(REQUIRED WORK): Wherever a line below holds the word "height", copy that line.

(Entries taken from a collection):
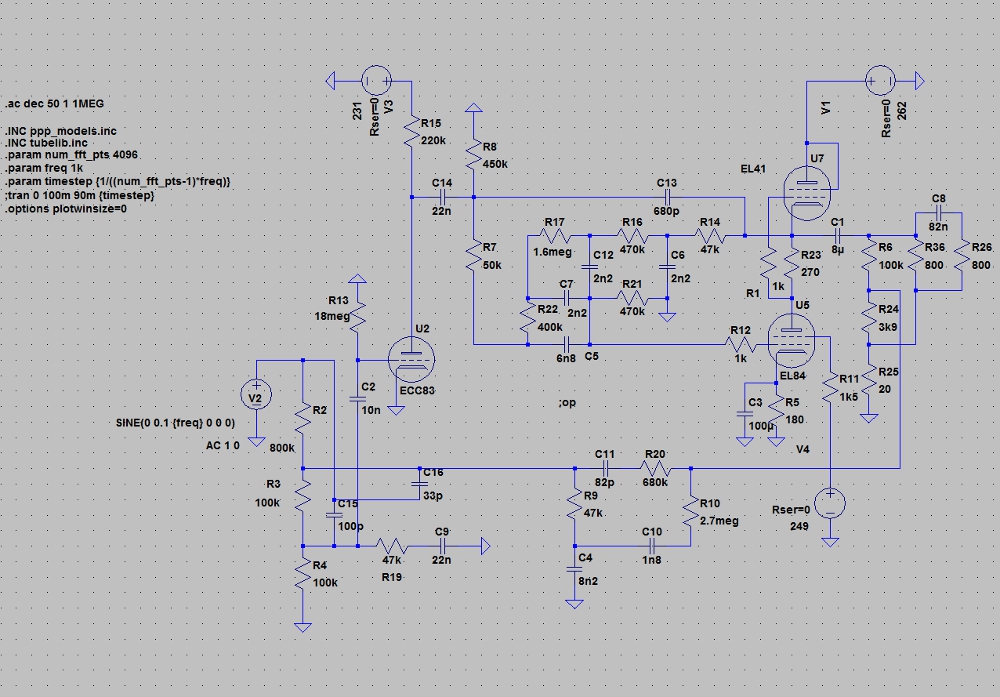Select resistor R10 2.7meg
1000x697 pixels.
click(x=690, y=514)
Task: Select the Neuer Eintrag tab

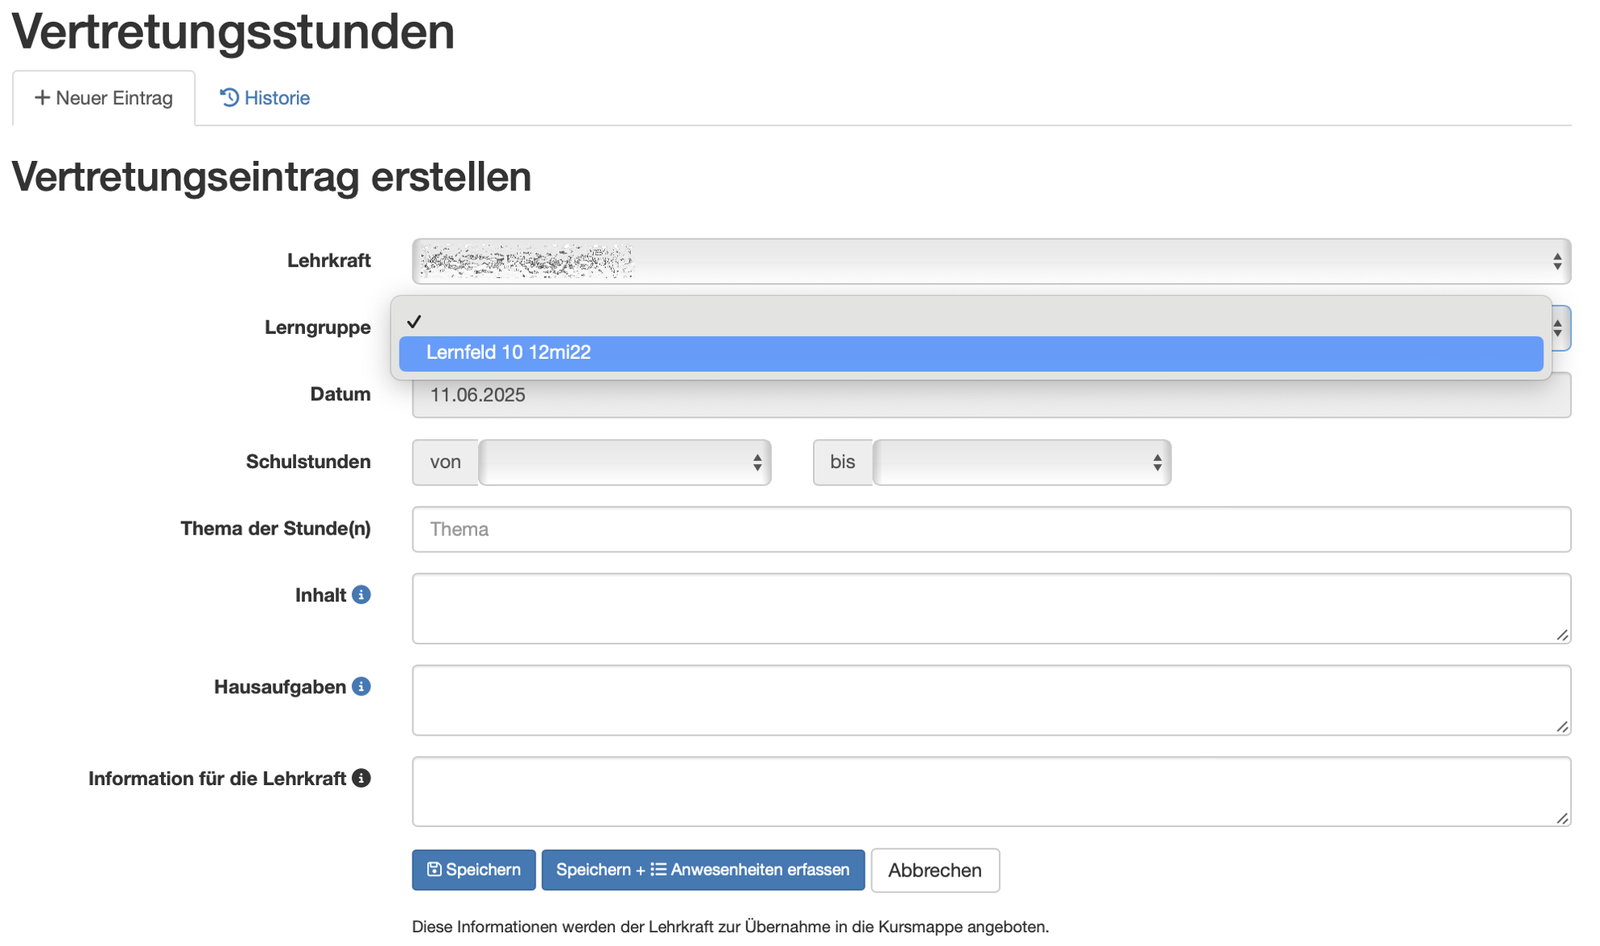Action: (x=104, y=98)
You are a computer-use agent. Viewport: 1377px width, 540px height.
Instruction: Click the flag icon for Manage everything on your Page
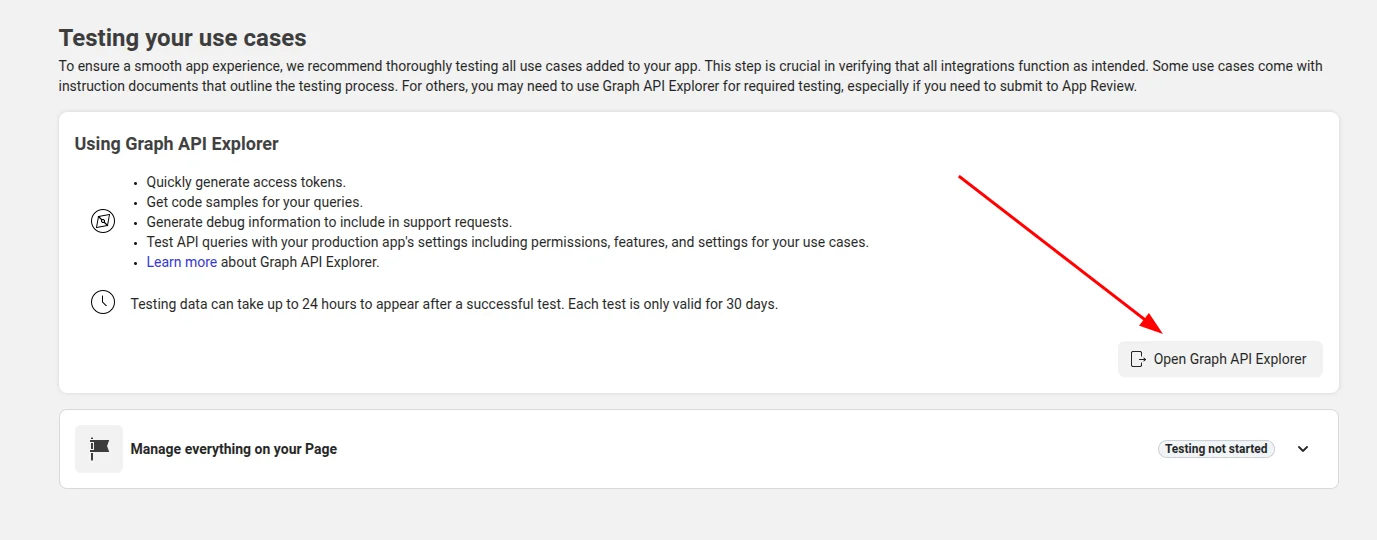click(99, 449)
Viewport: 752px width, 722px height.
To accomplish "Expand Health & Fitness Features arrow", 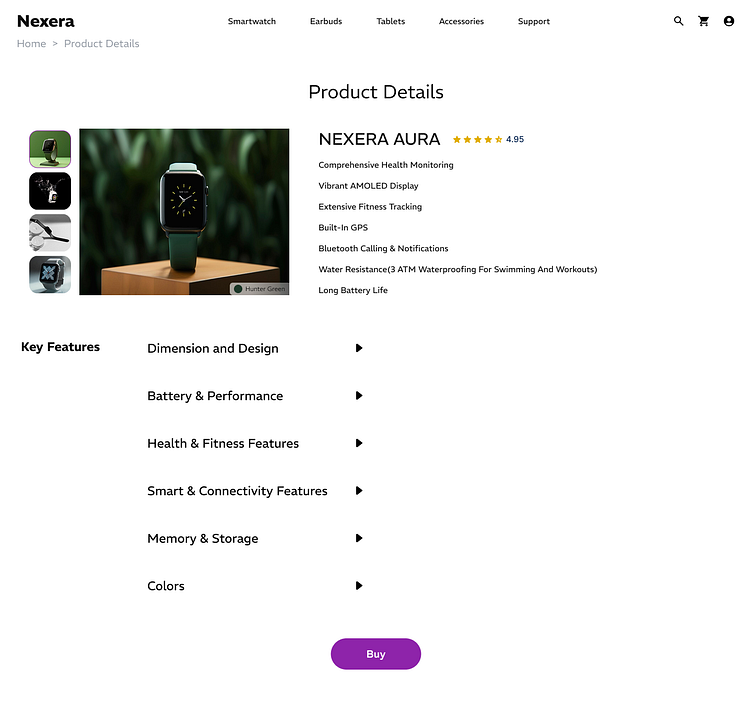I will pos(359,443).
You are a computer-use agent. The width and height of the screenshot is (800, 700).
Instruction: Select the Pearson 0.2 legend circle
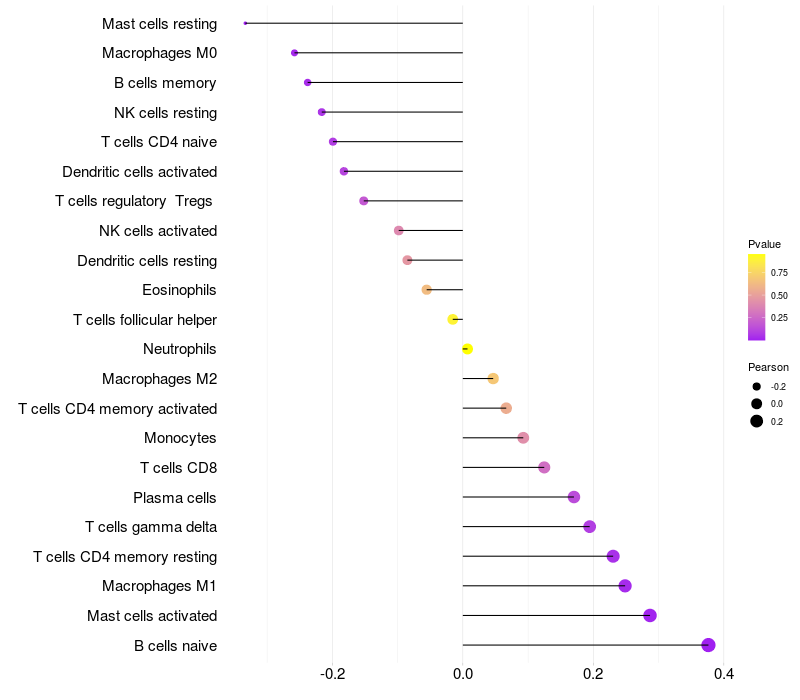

(PROBLEM SOLUTION):
You are a computer-use agent. Viewport: 1377px width, 540px height.
Viewport: 752px width, 722px height.
You are a computer-use agent. The width and height of the screenshot is (800, 700).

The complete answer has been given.